- Prompt -
Transcription, pictures excluded: write out the data below exactly.
BEGIN Supplied data
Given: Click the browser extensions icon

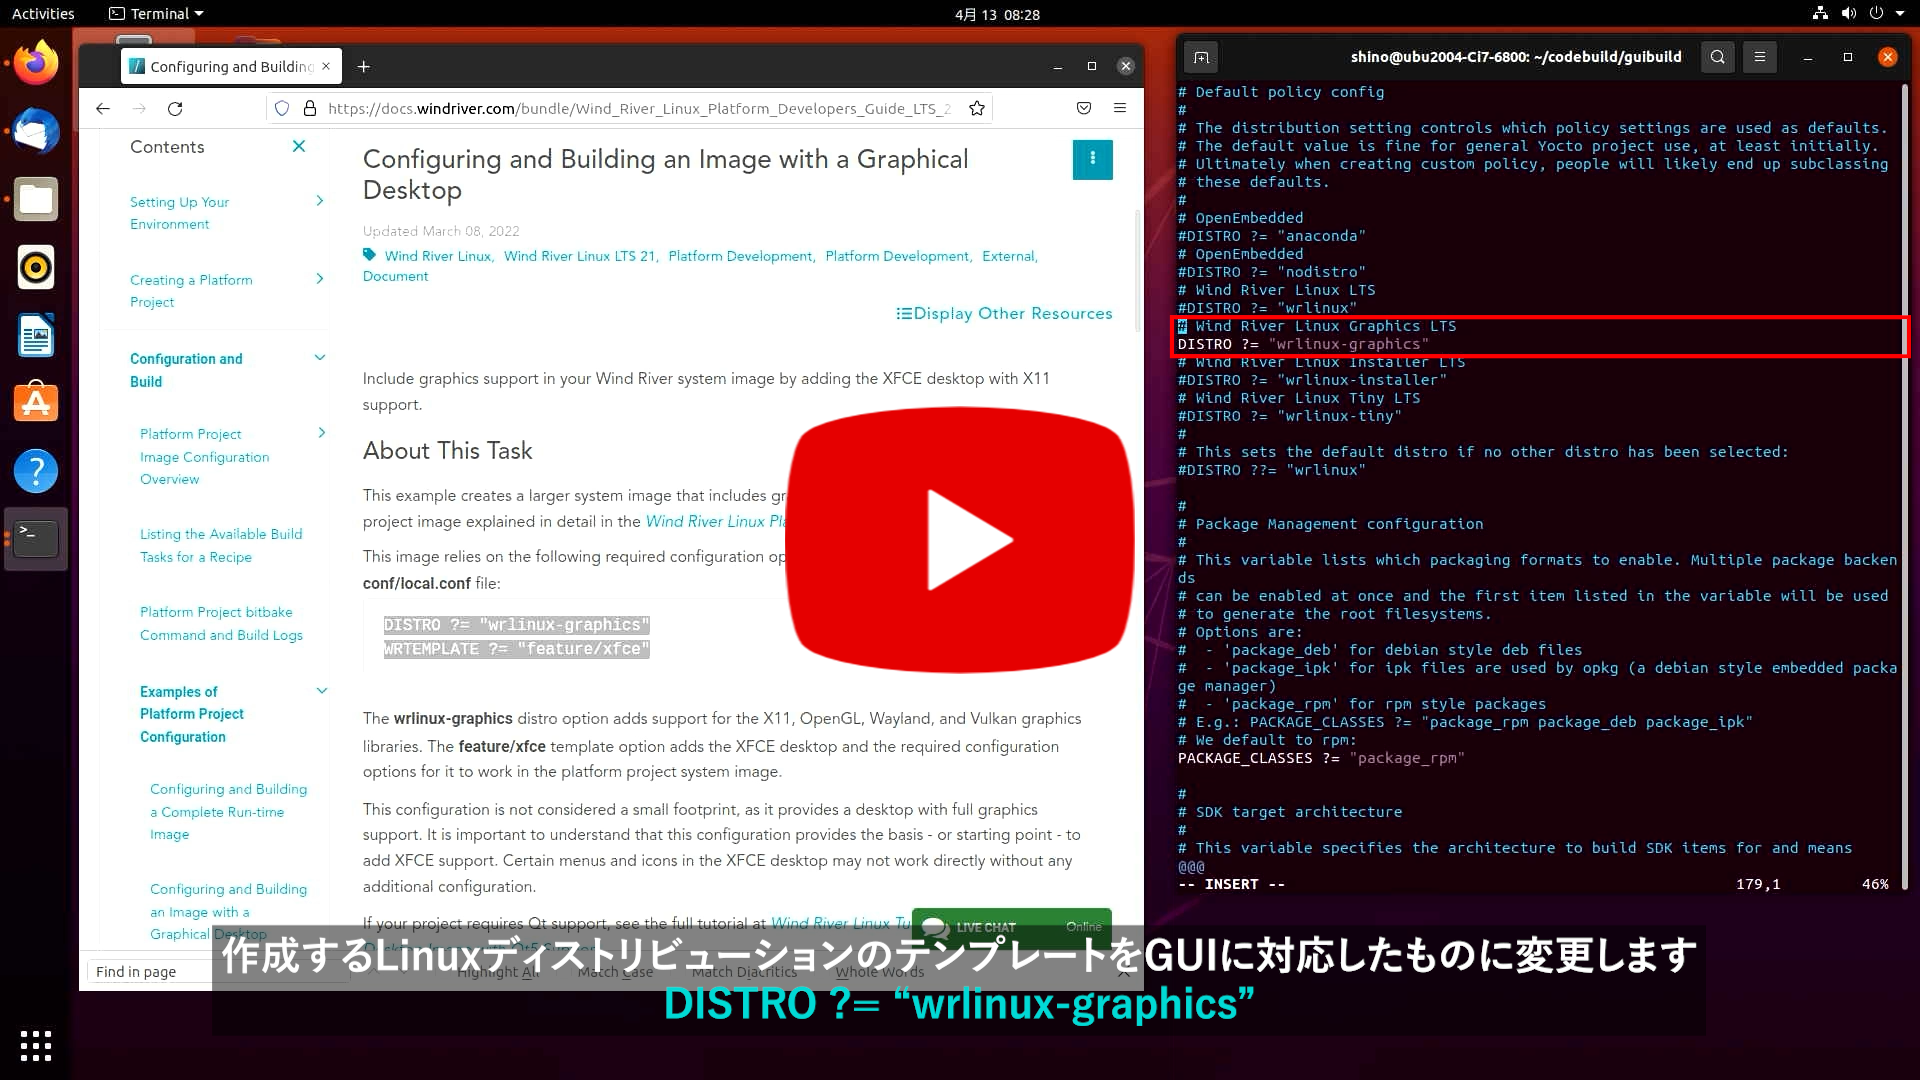Looking at the screenshot, I should tap(1083, 108).
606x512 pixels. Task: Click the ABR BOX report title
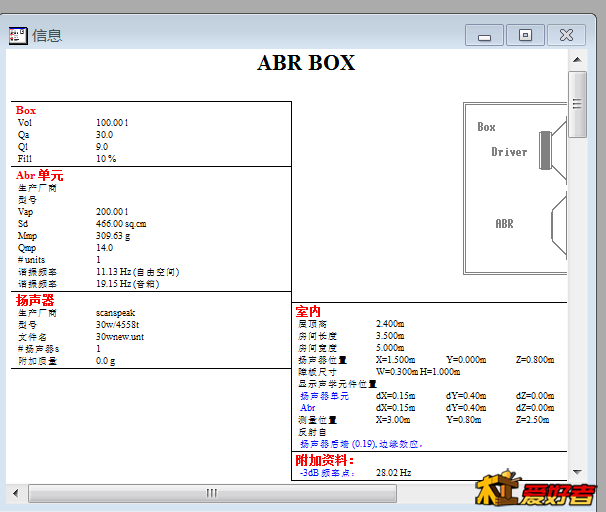pyautogui.click(x=306, y=63)
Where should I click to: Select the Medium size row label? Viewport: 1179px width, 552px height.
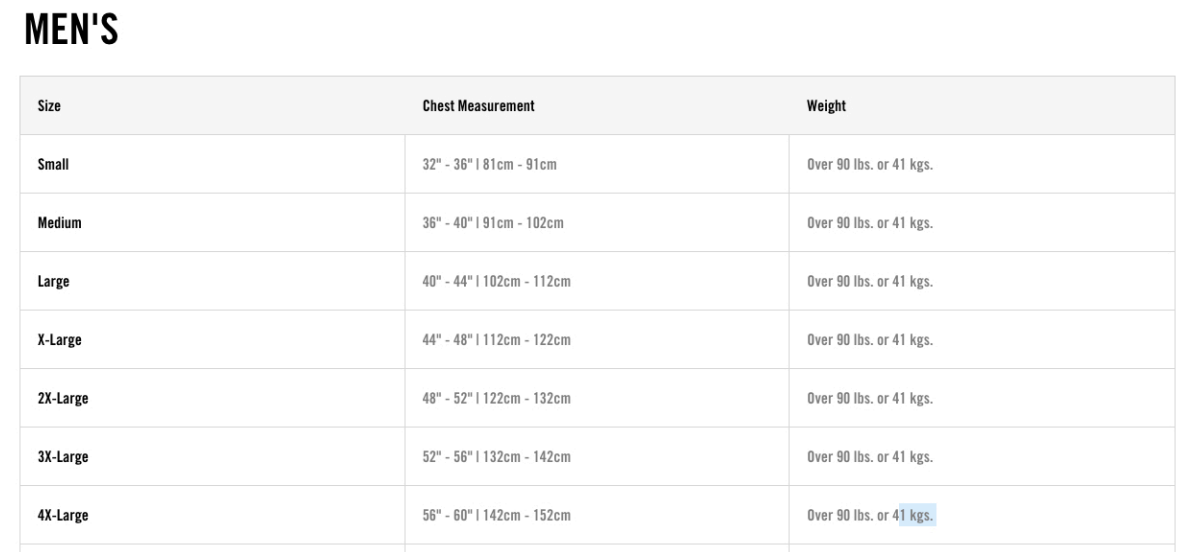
END Supplied data
- Answer to the problem -
Given: Click the browser extensions icon

Looking at the screenshot, I should tap(1083, 108).
606x512 pixels. Task: Click the ABR BOX report title
pyautogui.click(x=306, y=63)
Where should I click to: Select the Medium size row label? Viewport: 1179px width, 552px height.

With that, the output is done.